*TEXT UNDER STUDY:*
=====

After winning against whale meat, now for the shark fin trade: Marine geneticist Stephen Palumbi
The marine geneticist talks to Joyee Chan about taking on the Japanese whale meat industry and his next target: the shark-fin trade.
W I grew up in Baltimore, in the US. On my first dive, at the age of 10 - performed with a cheap mask, snorkel and air mattress, which I used to paddle offshore, at Ocean City - I plunged into a swirling school of spiny dogfish sharks and surfaced sputtering and alarmed, having mistaken the gentle animals for an aggressive species. But I was fearless enough to go back for a second glance. At about the same time, I began raising tropical fish at home. By high school, I had filled my family's living room and basement with a dozen tanks and was selling popular species to other aquarists.
As a marine biologist who studies sea urchins, cone snails and lace corals, public health wasn't my arena until EarthTrust and Greenpeace USA co-founder Don White approached me in 1994. He had a hunch that the legal sale of southern minke whale meat in Japan served as a cover for the illicit trade of endangered and potentially toxic species. I volunteered my expertise in molecular forensics to help pinpoint illegal whale species in food, by sequencing DNA in supermarket samples, which all looked like sirloin steaks and were simply labelled as - the generic Japanese term for whale. The problem was that it was illegal to fly samples, even of DNA, to our US-based lab if they proved to be from protected species. We decided to travel to Tokyo, enlist agents to shop for whale meat and turn a hotel room into a makeshift lab, where we extracted and prepared synthetic copies of the DNA to be shipped out lawfully.

=====

*DATA UNDER STUDY:*
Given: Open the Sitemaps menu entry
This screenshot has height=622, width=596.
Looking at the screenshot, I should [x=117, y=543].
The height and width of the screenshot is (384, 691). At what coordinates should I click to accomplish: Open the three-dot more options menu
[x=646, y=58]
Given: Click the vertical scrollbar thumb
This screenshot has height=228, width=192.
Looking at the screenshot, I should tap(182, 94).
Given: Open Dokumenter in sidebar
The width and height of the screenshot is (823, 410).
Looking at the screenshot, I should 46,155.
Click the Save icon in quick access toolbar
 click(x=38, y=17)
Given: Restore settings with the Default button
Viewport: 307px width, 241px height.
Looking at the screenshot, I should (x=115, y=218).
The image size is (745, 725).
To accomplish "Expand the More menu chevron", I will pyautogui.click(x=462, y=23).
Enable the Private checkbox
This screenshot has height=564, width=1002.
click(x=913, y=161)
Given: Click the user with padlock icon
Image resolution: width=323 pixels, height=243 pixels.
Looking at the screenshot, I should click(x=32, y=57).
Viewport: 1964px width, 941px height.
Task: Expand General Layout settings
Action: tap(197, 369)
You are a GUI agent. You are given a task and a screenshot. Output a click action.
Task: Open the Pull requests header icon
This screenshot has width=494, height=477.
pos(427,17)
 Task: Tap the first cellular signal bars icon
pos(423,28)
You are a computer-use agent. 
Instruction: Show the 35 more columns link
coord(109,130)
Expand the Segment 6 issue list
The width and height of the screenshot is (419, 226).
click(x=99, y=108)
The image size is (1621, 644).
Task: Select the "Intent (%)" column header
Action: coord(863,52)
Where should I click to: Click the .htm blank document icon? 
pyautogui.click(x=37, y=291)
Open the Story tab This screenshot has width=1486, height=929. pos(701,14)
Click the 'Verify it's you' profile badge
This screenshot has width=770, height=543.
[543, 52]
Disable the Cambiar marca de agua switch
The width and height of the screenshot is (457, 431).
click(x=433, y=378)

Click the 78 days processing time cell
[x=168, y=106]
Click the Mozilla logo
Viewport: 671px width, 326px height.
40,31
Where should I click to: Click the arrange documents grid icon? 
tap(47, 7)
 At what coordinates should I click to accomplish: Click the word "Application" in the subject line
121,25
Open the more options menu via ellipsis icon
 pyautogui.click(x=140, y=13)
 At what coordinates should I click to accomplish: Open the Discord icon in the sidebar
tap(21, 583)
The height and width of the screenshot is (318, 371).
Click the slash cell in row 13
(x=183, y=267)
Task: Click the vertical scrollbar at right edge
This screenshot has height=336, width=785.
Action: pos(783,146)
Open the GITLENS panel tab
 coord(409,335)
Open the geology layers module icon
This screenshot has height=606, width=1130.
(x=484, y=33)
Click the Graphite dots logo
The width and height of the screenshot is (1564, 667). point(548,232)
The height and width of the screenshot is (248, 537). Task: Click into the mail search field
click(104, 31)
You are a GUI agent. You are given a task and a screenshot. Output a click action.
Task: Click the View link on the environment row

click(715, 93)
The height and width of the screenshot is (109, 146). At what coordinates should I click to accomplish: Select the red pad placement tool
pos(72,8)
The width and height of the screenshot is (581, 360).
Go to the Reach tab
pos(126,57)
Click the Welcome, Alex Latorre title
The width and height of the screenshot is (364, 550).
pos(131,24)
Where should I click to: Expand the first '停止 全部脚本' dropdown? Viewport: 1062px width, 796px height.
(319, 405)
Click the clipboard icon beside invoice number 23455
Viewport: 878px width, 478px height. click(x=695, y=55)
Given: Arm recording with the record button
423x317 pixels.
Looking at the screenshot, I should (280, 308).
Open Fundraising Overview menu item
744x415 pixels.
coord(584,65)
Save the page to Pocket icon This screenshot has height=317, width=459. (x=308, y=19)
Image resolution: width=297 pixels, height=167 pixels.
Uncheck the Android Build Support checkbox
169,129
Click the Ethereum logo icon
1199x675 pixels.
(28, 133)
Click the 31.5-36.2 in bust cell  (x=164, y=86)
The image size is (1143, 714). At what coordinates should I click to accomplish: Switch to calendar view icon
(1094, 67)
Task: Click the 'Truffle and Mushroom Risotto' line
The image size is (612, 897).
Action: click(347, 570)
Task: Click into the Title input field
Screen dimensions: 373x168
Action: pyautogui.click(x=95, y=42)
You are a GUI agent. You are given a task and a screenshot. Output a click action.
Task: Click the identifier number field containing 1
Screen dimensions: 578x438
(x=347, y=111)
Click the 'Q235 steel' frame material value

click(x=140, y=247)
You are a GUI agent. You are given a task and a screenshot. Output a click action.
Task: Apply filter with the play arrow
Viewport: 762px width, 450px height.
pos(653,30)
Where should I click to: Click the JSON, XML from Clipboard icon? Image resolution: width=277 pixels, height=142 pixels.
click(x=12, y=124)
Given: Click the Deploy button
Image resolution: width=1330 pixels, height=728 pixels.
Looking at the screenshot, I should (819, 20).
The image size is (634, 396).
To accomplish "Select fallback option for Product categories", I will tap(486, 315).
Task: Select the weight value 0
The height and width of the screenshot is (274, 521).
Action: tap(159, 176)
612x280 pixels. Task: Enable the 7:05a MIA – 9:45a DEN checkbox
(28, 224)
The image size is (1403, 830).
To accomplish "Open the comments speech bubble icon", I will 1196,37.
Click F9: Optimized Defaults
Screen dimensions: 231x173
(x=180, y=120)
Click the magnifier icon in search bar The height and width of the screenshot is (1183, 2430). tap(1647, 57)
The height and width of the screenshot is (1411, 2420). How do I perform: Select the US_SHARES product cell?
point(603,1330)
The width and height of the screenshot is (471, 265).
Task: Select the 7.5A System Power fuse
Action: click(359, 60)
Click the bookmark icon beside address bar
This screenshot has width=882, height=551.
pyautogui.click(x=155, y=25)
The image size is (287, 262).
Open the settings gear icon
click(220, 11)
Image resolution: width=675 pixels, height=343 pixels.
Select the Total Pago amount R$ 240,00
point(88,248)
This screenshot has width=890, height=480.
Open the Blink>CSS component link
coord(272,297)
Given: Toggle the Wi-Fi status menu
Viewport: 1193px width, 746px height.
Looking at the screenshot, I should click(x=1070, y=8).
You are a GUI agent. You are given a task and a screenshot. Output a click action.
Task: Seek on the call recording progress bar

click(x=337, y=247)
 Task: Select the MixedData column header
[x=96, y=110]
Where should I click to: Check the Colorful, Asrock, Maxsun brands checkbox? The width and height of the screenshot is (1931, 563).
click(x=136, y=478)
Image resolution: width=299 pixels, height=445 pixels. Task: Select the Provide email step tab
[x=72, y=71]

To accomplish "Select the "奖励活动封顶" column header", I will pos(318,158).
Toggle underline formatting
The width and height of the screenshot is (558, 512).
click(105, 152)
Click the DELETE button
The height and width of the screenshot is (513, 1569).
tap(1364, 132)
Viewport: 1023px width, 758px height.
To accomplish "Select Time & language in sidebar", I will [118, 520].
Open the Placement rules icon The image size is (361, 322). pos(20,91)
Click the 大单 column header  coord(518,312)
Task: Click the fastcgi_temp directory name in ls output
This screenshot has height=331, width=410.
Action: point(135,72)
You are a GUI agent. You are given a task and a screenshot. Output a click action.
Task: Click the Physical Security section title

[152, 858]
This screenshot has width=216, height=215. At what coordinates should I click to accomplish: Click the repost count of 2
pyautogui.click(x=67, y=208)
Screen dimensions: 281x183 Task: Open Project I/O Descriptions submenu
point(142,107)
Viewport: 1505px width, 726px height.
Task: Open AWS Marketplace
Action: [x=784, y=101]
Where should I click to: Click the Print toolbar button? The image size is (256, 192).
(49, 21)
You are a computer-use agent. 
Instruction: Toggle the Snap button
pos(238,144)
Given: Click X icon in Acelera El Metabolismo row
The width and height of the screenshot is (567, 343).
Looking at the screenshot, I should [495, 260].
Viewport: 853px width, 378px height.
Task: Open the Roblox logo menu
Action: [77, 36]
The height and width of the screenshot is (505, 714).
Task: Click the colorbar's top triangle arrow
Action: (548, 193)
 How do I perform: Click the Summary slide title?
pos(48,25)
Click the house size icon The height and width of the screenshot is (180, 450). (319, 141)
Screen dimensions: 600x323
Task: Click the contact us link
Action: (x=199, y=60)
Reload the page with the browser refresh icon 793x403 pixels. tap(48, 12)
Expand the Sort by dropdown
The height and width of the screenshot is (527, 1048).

=====

*EXERCISES:*
**A)** Answer these from the Palumbi interview:
(i) In which city did Palumbi grow up?
(ii) Who approached him in 1994?
(iii) In which city did the team turn a hotel room into a makeshift lab?
**B)** Render this sentence from the Palumbi interview in Spanish: "But I was fearless enough to go back for a second glance."
**C)** Copy the Palumbi interview beginning at the words "After winning against" and stopping after "to other aquarists.", swapping "Baltimore" for "Boston".
Rely only on the text, not the data.

*SOLUTIONS TO THE EXERCISE:*
**A)**
(i) Baltimore
(ii) Don White, co-founder of EarthTrust and Greenpeace USA
(iii) Tokyo

**B)** Pero tuve el valor suficiente para volver a echar un segundo vistazo.

**C)**
After winning against whale meat, now for the shark fin trade: Marine geneticist Stephen Palumbi
The marine geneticist talks to Joyee Chan about taking on the Japanese whale meat industry and his next target: the shark-fin trade.
W I grew up in Boston, in the US. On my first dive, at the age of 10 - performed with a cheap mask, snorkel and air mattress, which I used to paddle offshore, at Ocean City - I plunged into a swirling school of spiny dogfish sharks and surfaced sputtering and alarmed, having mistaken the gentle animals for an aggressive species. But I was fearless enough to go back for a second glance. At about the same time, I began raising tropical fish at home. By high school, I had filled my family's living room and basement with a dozen tanks and was selling popular species to other aquarists.